I still decided to pursue this approach just enough to cover a couple of modules, as to get an idea of whether I was going in the right direction.
Many hours later spread over a few weeks, I finally finished converting the
pxr/base/tf modules. The result was quite encouraging with a 4x speed up!
That was 2 modules done. Cool, now onto finding a more humane approach to refactoring all of the 55 modules, ahem.
Using the AST
I had to find a way to somehow automatize the refactoring. Not only that but, unlike a regular expression approach, I wanted the process to be done in a semantically robust fashion as to give me more confidence that the changes done would be valid.
Working at the AST level seemed like the obvious choice and I also kinda liked the idea of learning a new API. So I jumped onto the opportunity to get started with Clang’s AST API, yay!
“Surely it should be easy to find all the symbols in a codebase and prefix them with a namespace using the AST”, or so I thought. He he he, how naive of me.
I know it, you know it, we all know it—C++ is an (unnecessarily) complex language. And it turns out that this complexity is fairly well reflected in Clang’s AST API.
I’ll skip the details but it turned out to be a LOT of pain and to be mentally draining.
It took me months to iterate on my refactoring tools, with many setbacks, in order to get them as close as possible to the desired result. But, despite my perseverance, I just could not figure out how to make the refactoring process 100% automatic. There were always some bits of code that needed to be manually patched here and there after running the tools.

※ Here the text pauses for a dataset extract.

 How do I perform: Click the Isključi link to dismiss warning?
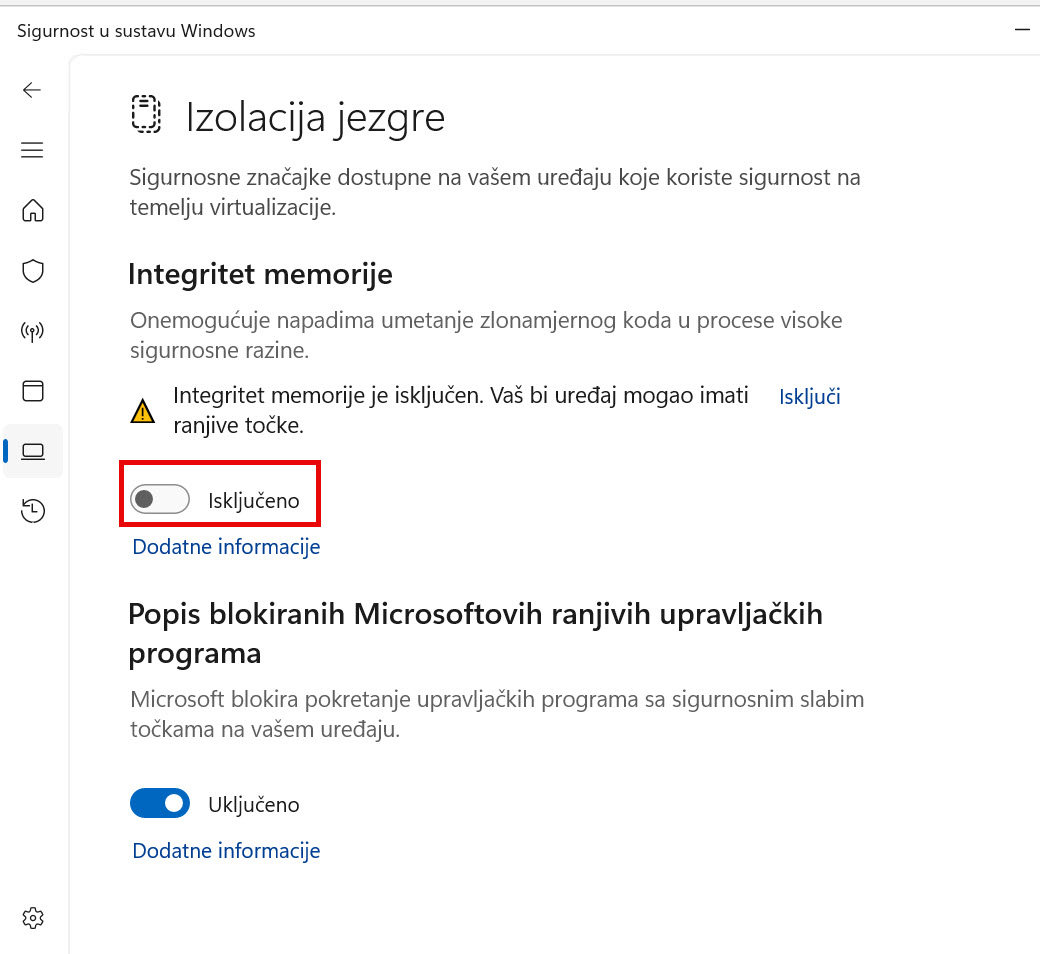(809, 397)
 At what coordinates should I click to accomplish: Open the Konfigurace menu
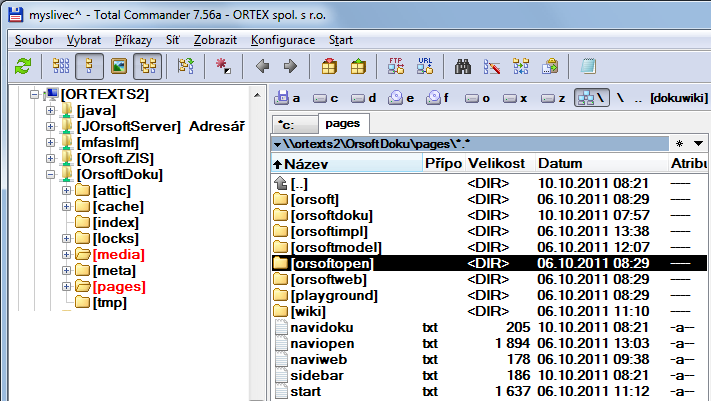pyautogui.click(x=283, y=40)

In fact, Clang’s AST API operates after the C++ preprocessor pass has finished evaluating, meaning that any code wrapped into
#ifdef statements might be discarded and left untouched by the refactoring tools. As a result, since I’ve run these tools using an Ubuntu environment, some code paths specific to Windows, macOS, Metal, and others, are required to be manually patched.

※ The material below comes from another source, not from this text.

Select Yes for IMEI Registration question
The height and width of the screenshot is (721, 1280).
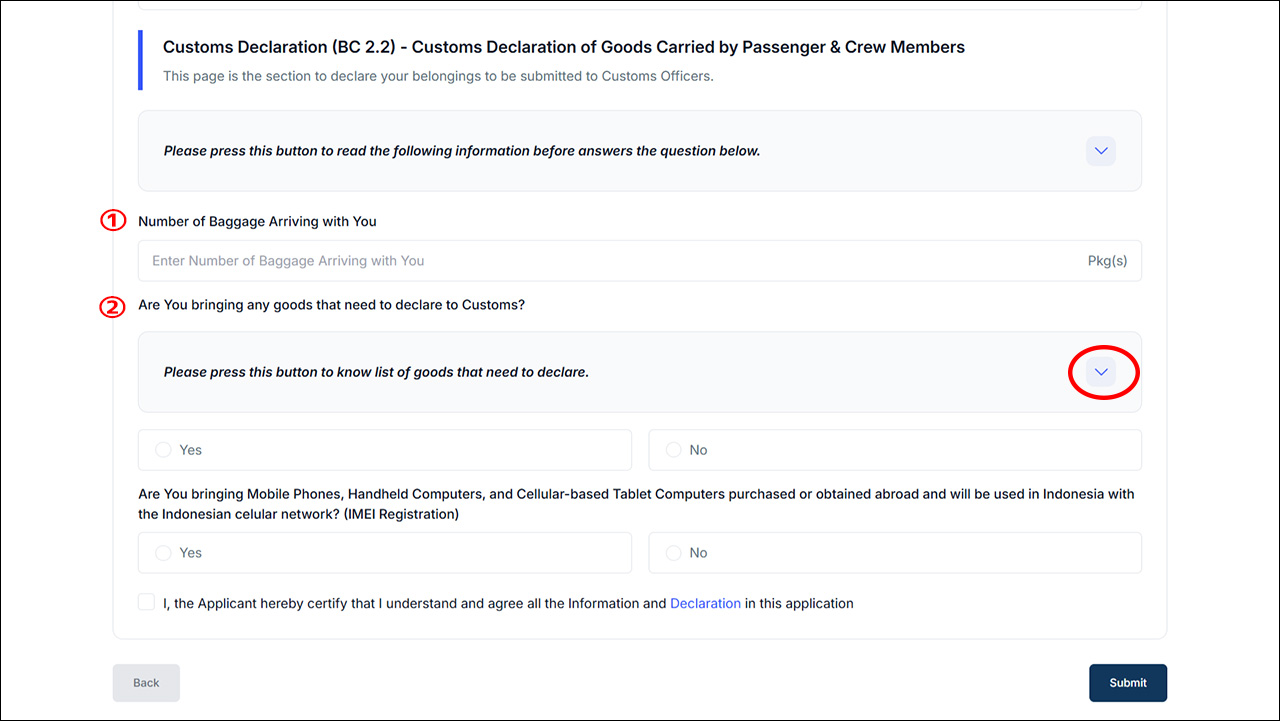164,553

Despite all the adversity, I still managed to refactor the whole USD codebase and to make it compile using an unity build approach. Did the early results carry over?

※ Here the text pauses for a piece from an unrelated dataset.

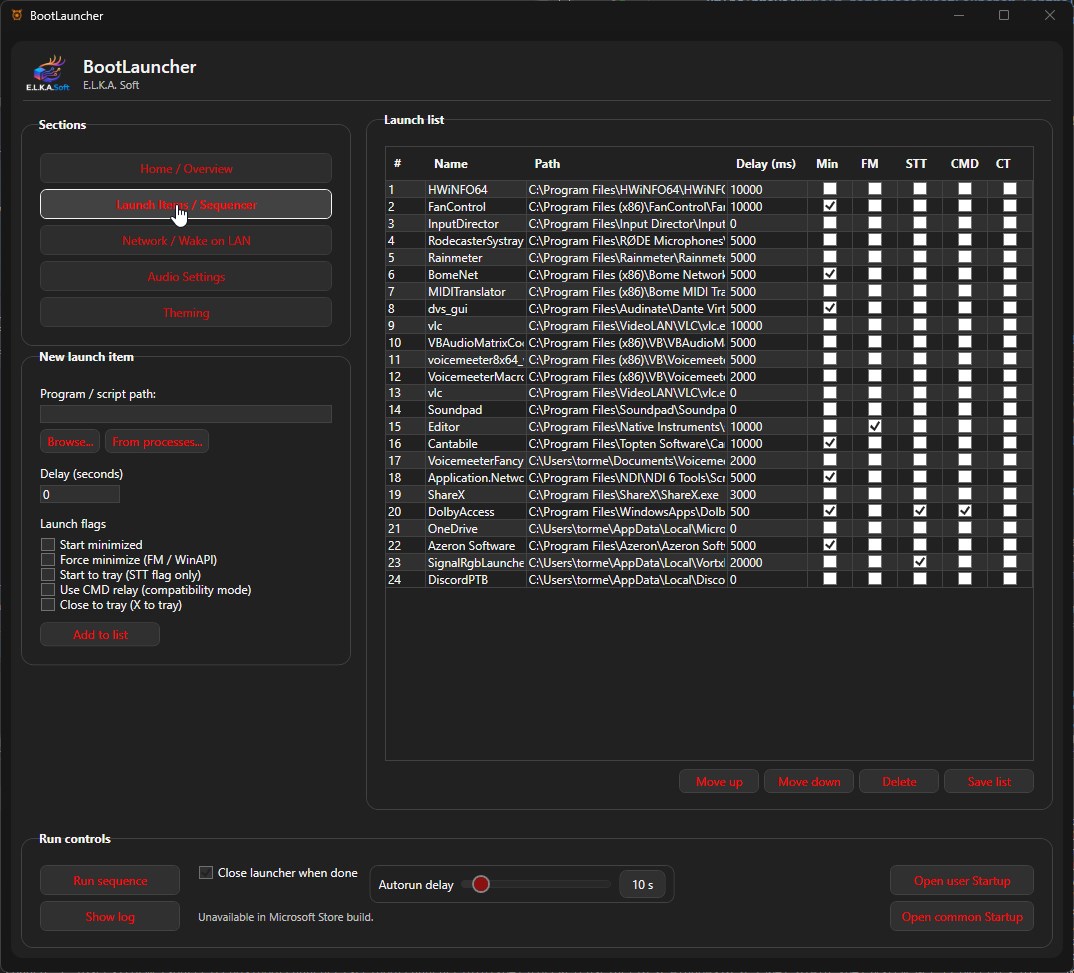Uncheck the Min flag for FanControl row
The width and height of the screenshot is (1074, 973).
click(x=829, y=206)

Yeah, mostly! I mean, look at this sexy graph!
You’ll note that the timings for g++ 11.1.0 (unity=ON) with 8 threads are only an estimate, and that’s because my laptop runs out of memory for that one.
Overall, that’s still a speed-up of 2.7-3.5 times on my laptop. The compilation that took 90 minutes on a single thread now finishes in 26 minutes.
Which is admittedly still a lot but it’s a start.
Still Want to Know More?
You might find what you’re looking for in this pull request on GitHub.
As for the refactoring tools, they’re available on a GitHub repository.
You know what would be fun? Optimizing the compile times of the LLVM project... tee-hee!